I spent Thursday and Friday of last week at Times Are A Changing: Temporality, Memory and Social Movements in the Digital Age, a two-day symposium at the University of Westminster organised by Dr. Samuel Merrill and Dr. Anastasia Kavada. I really enjoyed the chance to meet new people, listen to some fantastic presentations and engage with some new concepts. Most of the other attendees were from Memory Studies or Media Studies, so there were a lot of new ideas for me to think about, particularly around the key themes of the symposium, temporality and memory.

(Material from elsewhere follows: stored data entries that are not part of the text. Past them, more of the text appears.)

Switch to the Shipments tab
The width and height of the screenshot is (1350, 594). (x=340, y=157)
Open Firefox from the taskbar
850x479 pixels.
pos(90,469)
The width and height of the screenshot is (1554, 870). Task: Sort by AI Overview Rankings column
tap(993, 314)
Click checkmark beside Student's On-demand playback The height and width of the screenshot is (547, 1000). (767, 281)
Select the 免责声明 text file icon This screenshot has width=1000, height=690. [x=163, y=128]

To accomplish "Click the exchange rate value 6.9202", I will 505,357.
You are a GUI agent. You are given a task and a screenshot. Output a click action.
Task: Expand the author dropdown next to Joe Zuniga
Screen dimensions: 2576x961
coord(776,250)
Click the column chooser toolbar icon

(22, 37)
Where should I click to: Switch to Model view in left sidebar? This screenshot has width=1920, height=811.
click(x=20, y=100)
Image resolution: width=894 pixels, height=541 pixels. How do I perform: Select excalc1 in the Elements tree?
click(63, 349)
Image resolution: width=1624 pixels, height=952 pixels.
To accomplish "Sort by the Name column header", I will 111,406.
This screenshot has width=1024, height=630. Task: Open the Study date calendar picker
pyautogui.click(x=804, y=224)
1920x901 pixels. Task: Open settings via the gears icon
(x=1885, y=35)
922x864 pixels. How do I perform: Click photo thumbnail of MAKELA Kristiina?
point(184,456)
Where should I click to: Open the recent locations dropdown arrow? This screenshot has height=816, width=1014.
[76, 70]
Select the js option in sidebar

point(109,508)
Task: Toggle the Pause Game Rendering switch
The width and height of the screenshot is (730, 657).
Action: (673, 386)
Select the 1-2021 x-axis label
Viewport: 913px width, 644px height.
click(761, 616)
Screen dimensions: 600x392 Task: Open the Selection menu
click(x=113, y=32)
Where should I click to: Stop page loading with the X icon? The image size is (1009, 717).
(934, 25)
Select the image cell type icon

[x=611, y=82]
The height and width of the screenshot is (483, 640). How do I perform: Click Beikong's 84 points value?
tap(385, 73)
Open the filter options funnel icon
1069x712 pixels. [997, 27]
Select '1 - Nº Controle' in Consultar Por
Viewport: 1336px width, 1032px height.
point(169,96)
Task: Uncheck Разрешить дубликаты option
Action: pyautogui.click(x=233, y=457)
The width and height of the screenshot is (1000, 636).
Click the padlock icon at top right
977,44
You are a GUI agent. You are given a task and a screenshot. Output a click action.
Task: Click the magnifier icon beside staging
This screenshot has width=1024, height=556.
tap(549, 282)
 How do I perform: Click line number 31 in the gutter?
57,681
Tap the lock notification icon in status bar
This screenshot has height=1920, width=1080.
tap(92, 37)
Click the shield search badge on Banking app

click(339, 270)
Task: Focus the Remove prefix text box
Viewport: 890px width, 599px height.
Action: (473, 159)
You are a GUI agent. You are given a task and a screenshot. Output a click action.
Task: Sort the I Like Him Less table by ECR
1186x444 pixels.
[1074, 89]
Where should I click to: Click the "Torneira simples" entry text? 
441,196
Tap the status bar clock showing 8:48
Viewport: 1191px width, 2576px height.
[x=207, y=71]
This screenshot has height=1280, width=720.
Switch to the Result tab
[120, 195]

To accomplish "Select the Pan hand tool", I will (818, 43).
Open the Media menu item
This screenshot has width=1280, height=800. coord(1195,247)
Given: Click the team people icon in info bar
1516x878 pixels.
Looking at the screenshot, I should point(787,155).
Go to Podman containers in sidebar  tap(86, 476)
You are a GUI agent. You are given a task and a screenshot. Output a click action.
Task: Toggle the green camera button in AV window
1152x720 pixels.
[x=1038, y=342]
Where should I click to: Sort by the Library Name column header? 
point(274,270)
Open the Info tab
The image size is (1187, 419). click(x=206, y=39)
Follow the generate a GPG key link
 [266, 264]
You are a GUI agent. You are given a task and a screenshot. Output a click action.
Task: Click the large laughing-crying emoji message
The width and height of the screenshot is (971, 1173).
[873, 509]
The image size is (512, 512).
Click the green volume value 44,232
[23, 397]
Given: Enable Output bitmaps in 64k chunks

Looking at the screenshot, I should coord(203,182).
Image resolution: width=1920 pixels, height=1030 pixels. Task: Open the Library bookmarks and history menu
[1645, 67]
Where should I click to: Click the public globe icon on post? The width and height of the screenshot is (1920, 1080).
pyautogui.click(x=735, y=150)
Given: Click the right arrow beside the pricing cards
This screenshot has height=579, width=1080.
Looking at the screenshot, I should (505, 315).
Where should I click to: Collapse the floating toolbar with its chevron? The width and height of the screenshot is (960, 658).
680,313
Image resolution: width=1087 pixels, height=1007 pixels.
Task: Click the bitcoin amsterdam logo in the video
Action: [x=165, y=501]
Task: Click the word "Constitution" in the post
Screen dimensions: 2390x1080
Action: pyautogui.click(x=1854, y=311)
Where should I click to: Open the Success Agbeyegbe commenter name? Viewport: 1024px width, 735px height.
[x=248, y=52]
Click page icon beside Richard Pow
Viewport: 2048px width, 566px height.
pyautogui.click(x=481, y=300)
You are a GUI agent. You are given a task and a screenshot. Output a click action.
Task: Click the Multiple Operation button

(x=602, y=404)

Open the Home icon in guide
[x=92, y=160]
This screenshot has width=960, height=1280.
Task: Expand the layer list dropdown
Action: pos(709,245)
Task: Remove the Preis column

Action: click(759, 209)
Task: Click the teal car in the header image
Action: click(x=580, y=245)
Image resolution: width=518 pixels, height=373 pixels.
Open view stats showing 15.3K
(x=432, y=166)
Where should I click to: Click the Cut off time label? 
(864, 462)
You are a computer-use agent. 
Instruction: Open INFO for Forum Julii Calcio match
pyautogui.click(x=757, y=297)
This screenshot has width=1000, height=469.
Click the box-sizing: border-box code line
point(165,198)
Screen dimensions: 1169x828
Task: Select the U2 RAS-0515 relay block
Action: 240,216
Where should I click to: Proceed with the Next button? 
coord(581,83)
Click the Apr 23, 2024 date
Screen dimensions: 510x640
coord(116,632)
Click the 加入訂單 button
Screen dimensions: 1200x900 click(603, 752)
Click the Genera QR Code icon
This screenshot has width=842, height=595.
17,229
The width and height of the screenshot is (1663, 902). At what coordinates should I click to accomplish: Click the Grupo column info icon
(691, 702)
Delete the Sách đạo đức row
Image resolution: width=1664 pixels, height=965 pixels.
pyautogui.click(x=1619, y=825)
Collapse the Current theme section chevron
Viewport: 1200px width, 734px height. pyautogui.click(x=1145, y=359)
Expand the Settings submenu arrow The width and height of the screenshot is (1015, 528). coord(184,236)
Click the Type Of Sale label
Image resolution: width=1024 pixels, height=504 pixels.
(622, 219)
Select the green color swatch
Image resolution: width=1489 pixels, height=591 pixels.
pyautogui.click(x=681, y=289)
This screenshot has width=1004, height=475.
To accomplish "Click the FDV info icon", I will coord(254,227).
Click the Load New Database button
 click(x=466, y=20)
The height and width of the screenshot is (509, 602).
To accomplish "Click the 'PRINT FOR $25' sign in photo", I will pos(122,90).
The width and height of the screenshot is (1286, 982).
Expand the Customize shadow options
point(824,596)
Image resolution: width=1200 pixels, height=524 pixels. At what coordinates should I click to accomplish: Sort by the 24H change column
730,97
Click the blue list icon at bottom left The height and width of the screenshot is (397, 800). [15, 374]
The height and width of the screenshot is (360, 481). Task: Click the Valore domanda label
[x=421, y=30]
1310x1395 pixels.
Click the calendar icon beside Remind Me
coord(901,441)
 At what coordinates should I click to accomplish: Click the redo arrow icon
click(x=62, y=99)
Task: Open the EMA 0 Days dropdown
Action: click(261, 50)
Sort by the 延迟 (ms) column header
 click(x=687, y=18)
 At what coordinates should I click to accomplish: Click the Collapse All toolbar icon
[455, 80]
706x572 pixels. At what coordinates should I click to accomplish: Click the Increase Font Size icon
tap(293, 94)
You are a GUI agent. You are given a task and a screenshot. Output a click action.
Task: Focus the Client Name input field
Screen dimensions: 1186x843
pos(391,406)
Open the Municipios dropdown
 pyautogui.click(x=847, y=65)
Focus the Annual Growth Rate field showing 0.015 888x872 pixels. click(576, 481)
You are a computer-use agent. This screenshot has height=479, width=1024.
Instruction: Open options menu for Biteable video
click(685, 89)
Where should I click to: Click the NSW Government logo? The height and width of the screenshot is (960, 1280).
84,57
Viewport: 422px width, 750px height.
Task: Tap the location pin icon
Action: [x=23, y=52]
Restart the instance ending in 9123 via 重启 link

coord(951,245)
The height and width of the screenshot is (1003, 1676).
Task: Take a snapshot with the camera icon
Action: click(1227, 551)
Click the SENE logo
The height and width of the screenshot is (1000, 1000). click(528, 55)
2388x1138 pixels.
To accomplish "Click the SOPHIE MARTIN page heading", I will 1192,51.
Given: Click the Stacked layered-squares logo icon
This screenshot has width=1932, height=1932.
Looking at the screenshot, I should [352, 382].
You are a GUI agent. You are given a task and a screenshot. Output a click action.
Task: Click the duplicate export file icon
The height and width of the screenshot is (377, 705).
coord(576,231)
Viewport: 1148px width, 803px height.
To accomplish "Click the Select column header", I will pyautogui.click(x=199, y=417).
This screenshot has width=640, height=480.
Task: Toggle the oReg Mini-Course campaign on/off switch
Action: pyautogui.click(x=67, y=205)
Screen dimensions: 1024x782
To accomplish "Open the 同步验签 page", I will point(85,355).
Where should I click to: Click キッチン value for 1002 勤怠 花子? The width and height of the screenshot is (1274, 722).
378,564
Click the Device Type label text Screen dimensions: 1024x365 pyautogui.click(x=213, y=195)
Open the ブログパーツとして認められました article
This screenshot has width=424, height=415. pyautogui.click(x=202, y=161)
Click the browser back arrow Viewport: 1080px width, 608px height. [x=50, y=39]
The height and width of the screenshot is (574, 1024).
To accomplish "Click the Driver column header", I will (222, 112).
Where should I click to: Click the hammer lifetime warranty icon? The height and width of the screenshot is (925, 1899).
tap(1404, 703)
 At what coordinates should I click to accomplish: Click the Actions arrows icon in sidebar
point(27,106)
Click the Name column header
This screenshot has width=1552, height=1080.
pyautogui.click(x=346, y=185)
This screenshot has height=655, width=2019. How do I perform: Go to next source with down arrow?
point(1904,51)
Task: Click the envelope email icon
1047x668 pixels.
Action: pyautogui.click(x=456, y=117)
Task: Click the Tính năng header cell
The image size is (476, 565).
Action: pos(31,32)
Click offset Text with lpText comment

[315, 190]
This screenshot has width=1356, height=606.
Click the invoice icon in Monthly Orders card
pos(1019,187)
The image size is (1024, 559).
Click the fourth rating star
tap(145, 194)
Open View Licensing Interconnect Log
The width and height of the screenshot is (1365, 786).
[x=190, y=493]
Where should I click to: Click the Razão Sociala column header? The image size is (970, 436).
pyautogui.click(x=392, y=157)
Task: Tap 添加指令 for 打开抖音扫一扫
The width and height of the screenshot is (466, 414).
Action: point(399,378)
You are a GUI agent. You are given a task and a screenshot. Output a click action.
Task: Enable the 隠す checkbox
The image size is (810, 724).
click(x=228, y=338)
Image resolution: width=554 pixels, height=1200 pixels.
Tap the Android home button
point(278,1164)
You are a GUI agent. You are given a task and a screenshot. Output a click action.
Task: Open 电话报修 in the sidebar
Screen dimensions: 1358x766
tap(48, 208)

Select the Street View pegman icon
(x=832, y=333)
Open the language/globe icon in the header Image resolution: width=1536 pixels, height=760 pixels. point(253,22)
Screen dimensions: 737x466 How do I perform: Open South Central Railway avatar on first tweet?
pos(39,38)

As a Geographer, I am aware of just how significant time is (although space will always be my favourite!) However, the ways that different temporalities can impact, and be used by, activists and social movements is not something I had considered before. In her paper, Dr. Veronica Barassi argued that temporalities are constructed through practice, which means that activists can resist or reproduce hegemonic temporalities through their actions. Dr. Kavada’s presentation about the recent Nuit Debout protests in France provided a good example of this. The activists varied the speed at which they posted on social media depending on when they wanted attention; they would increase the intensity of posts before a important protest or meeting, for example. Dr. Kavada called this ‘temporal agency’; activists can gain power by negotiating with, or interfering in, temporal rhythms. It could be interesting to think through these ideas in the context of my PhD as the activists involved in my case studies had very different media technologies available to them, which all involved different temporalities.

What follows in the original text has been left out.